Question

Suppose researchers conducted a study to see if the mean body temperature for adults was different from 98.6 degrees Fahrenheit. For this study, they took a random sample of 25 healthy adults and found a mean body temperature of 98.2 degrees Fahrenheit for the sample with a standard deviation of 0.6 degrees. The temperatures of the sample participants were unimodal and symmetric.

a. Write the null hypothesis and alternative hypothesis and define your parameter.
b. Show that the necessary conditions (Randomization Condition, 10% Condition, Nearly Normal Condition) are satisfied to perform a hypothesis test. Briefly explain how each condition is satisfied.
c. Perform the hypothesis test and find the P-value. (To show your work: Write down which calculator you are using and what values you are entering into the calculator.)
d. Is there strong evidence that the mean body temperature is different than 98.6 degrees? Briefly explain how you know.

Answer 1

a. As this is a one-sample two-tailed t-test for the mean, the null and alternative hypothesis are:

`H_0: \mu=98.6\\\\H_a:\mu\\eq 98.6`

b. Conditions:

Randomization condition: the sample is selected randomly.

10% condition: the sample represents less than 10% of the population.

Nearly normal condition: the temperature is unimodal and symmetrical, so it can be approximated to a normal distribution.

c. In the step-by-step explanation.

d. There is strong evidence (signficance level α=0.05) to support the claim that the mean body temperature for adults is significantly different from 98.6 degrees Fahrenheit.

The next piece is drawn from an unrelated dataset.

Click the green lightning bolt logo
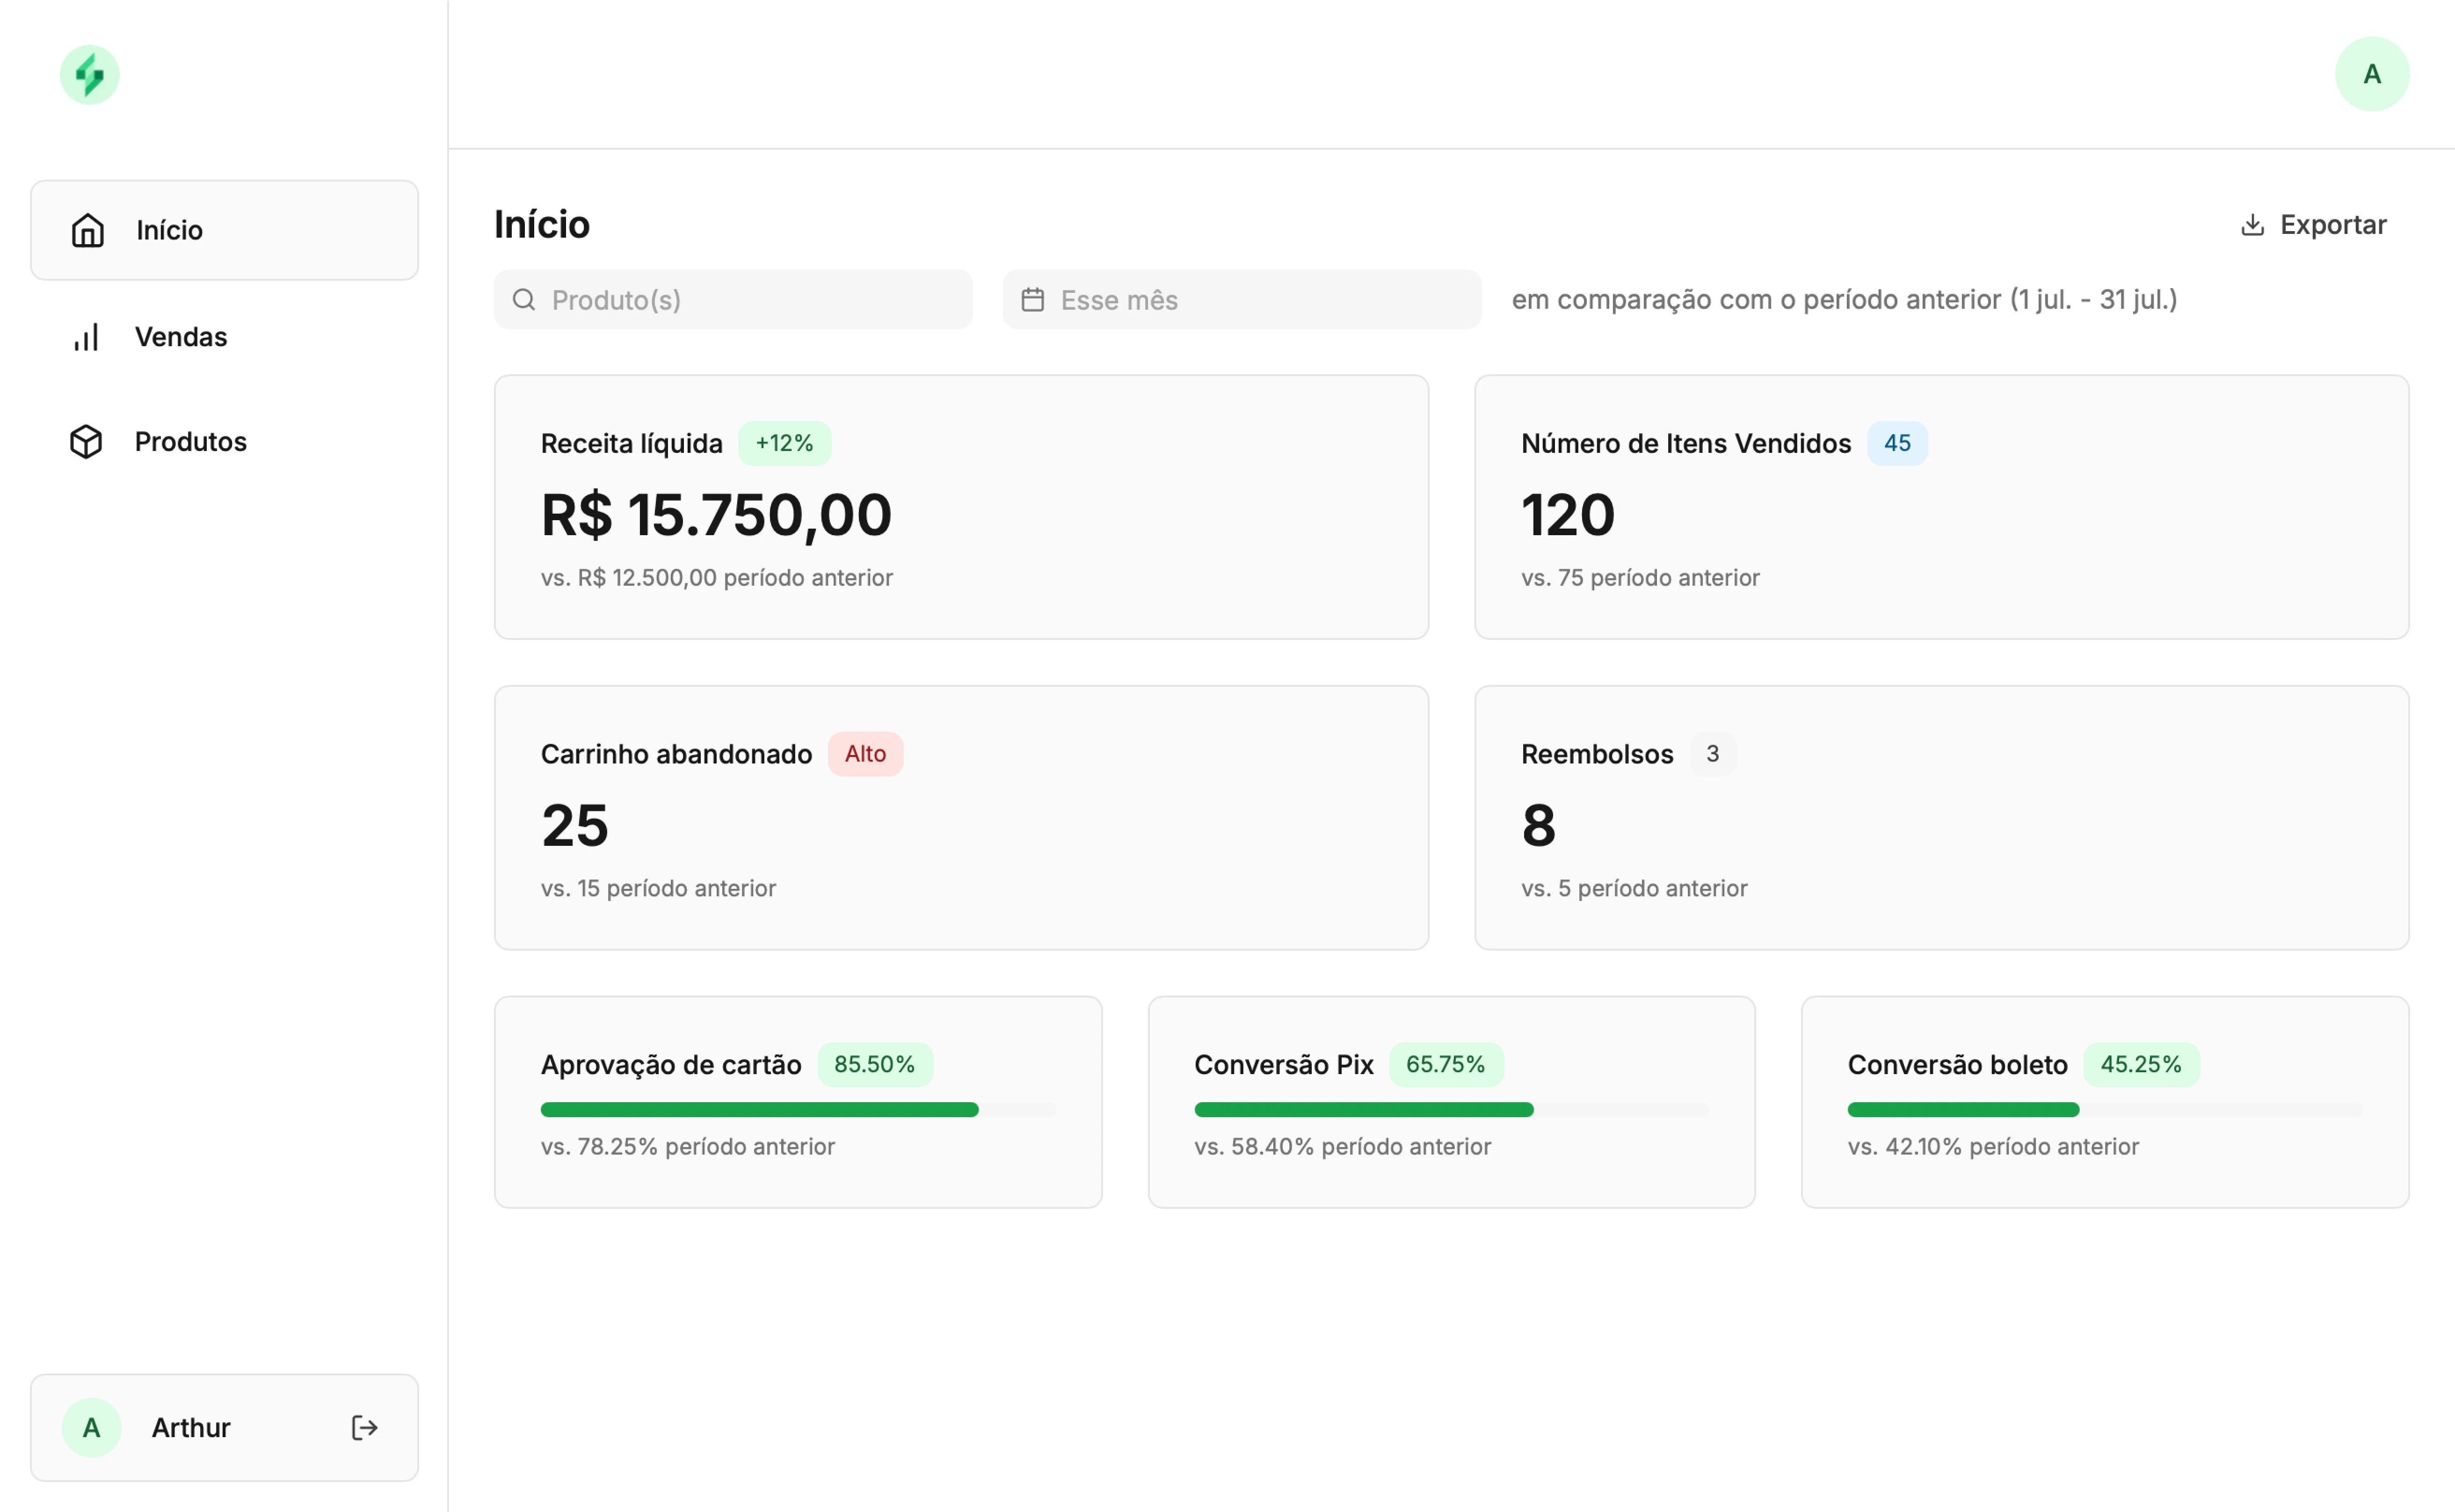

The P-value (P=0.003) shows that a sample result like this has very low prorbability if the null hypothesis is true, so it allows to think that the null hypothesis is not really correct.

Explanation:

This is a hypothesis test for the population mean.

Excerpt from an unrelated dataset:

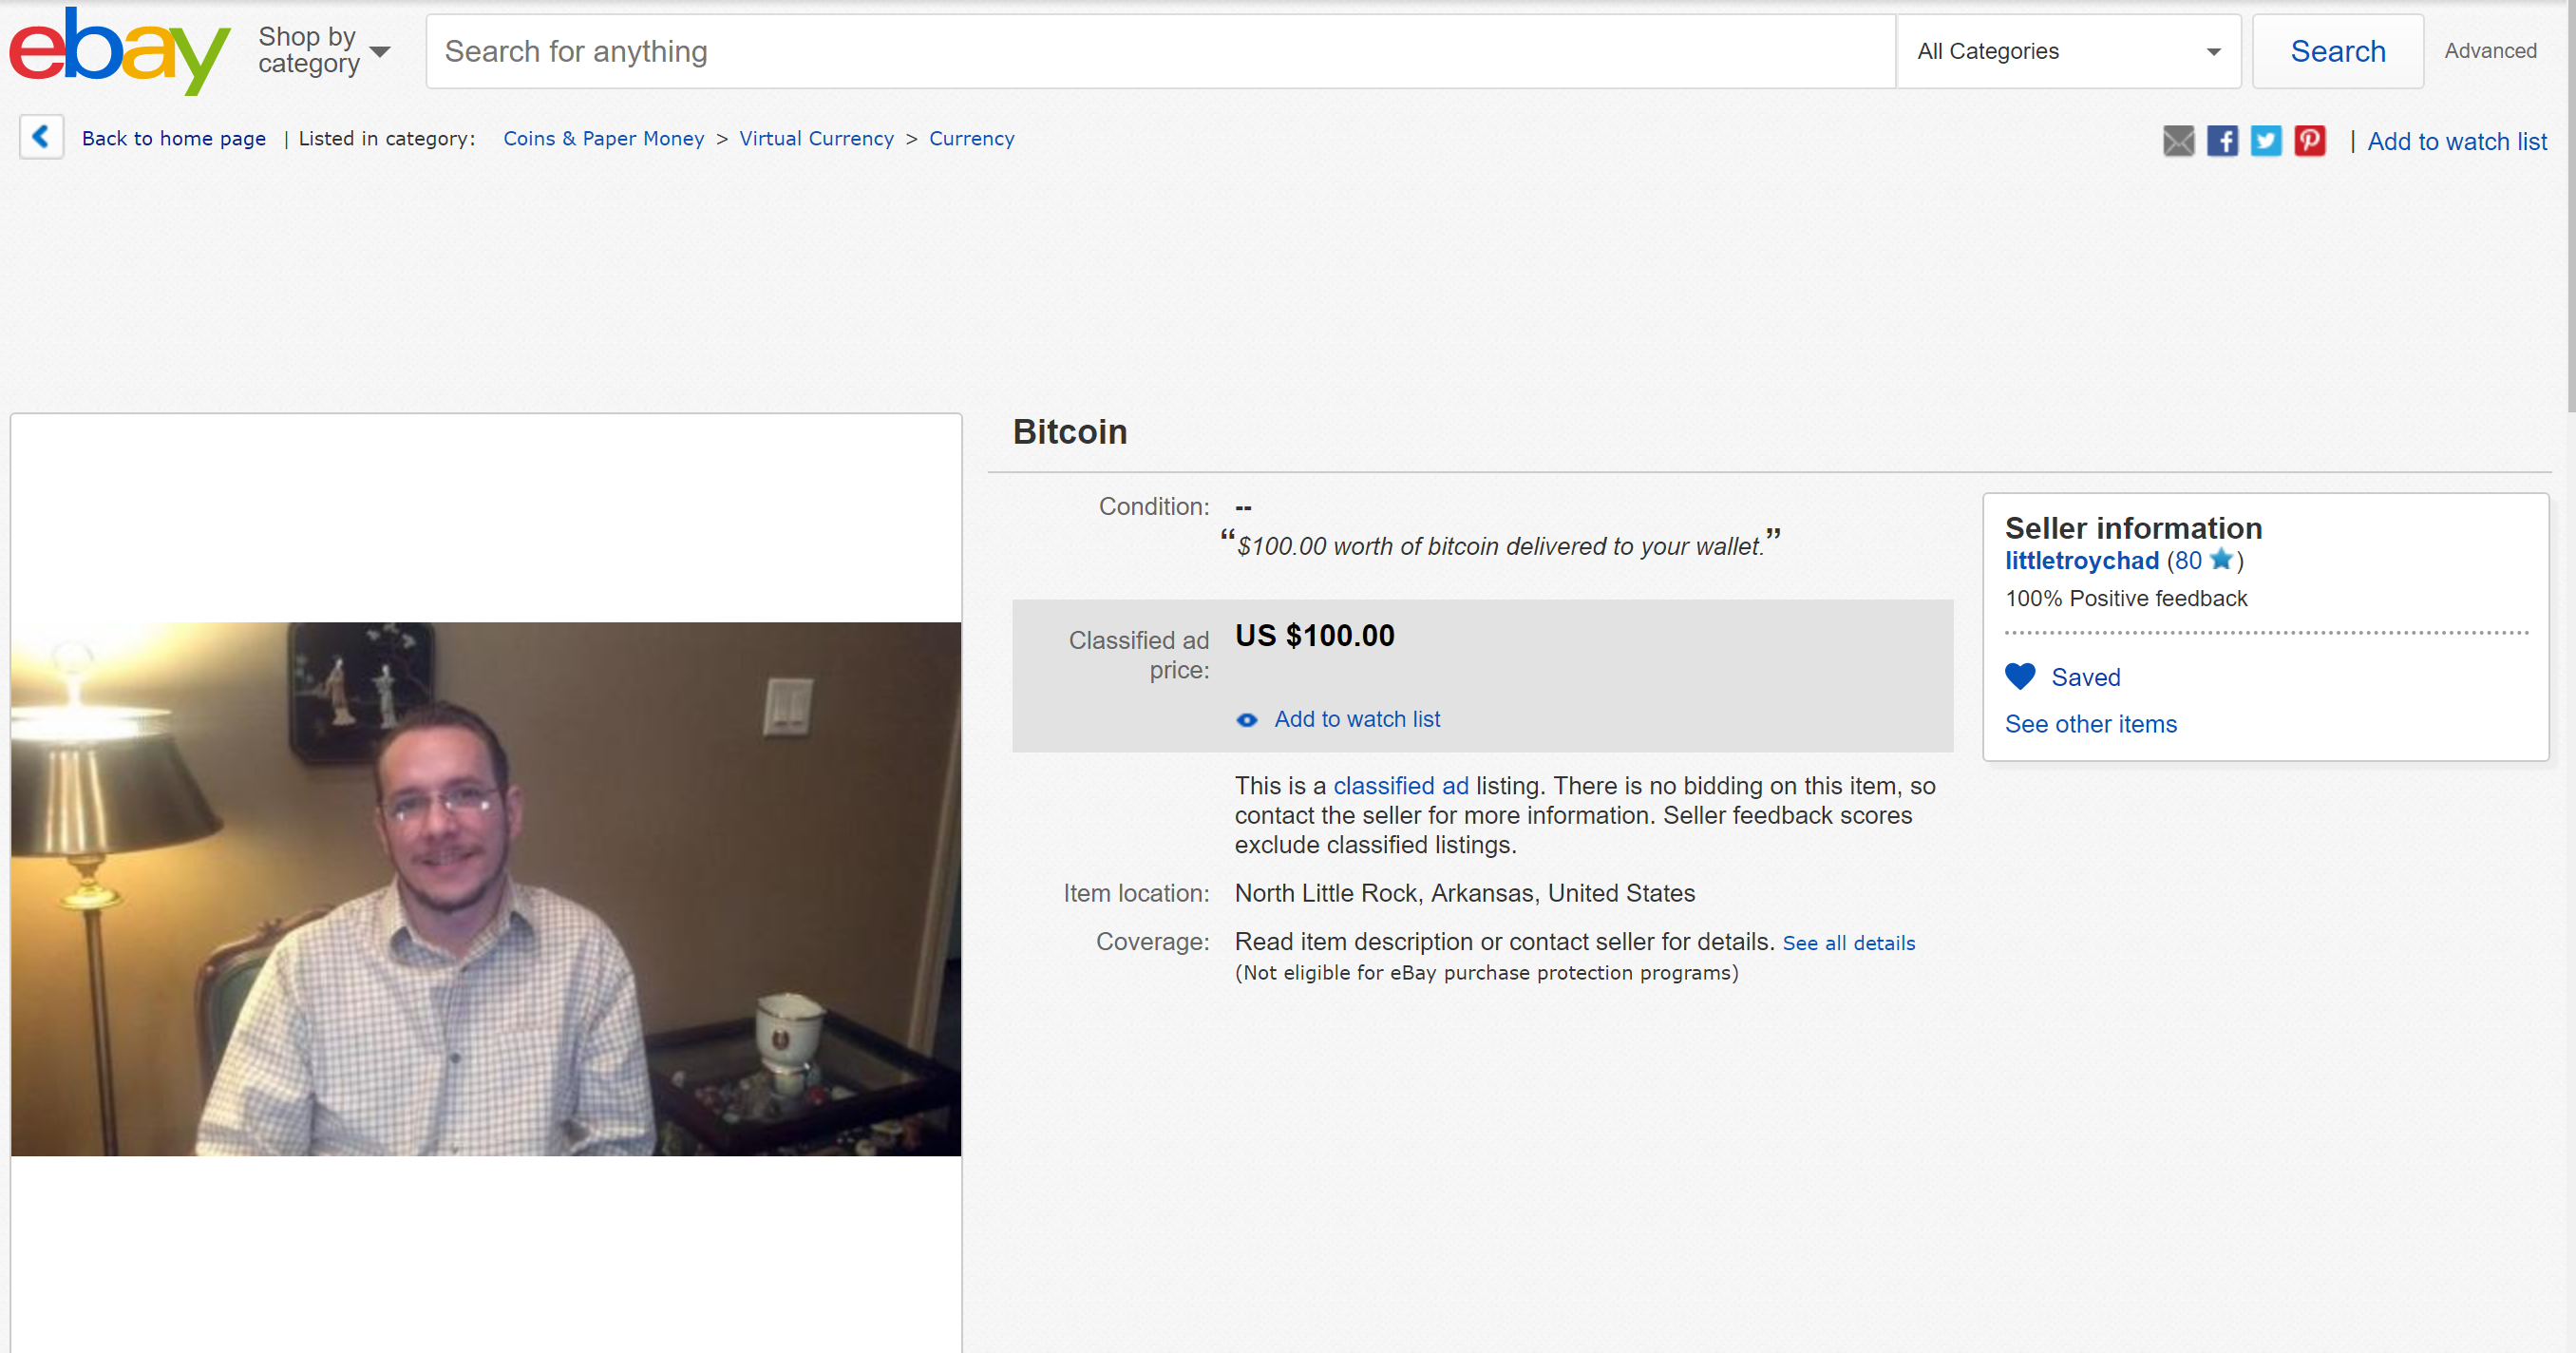Open Currency breadcrumb link
This screenshot has height=1353, width=2576.
click(x=971, y=139)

The claim is that the mean body temperature for adults is significantly different from 98.6 degrees Fahrenheit. So this is a two-tailed test.

Then, the null and alternative hypothesis are:

`H_0: \mu=98.6\\\\H_a:\mu\\eq 98.6`

The significance level is assumed to be 0.05.

The sample has a size n=25.

The sample mean is M=98.2.

As the standard deviation of the population is not known, we estimate it with the sample standard deviation, that has a value of s=0.6.

The estimated standard error of the mean is computed using the formula:

`s_M=(s)/(√(n))=(0.6)/(√(25))=0.12`

Then, we can calculate the t-statistic as:

`t=(M-\mu)/(s/√(n))=(98.2-98.6)/(0.12)=(-0.4)/(0.12)=-3.33`

The degrees of freedom for this sample size are:

`df=n-1=25-1=24`

This test is a two-tailed test, with 24 degrees of freedom and t=-3.33, so the P-value for this test is calculated as (using a t-table):

`P-value=2\cdot P(t<-3.33)=0.003`

As the P-value (0.003) is smaller than the significance level (0.05), the effect is significant.

The null hypothesis is rejected.

There is strong evidence (signficance level α=0.05) to support the claim that the mean body temperature for adults is significantly different from 98.6 degrees Fahrenheit.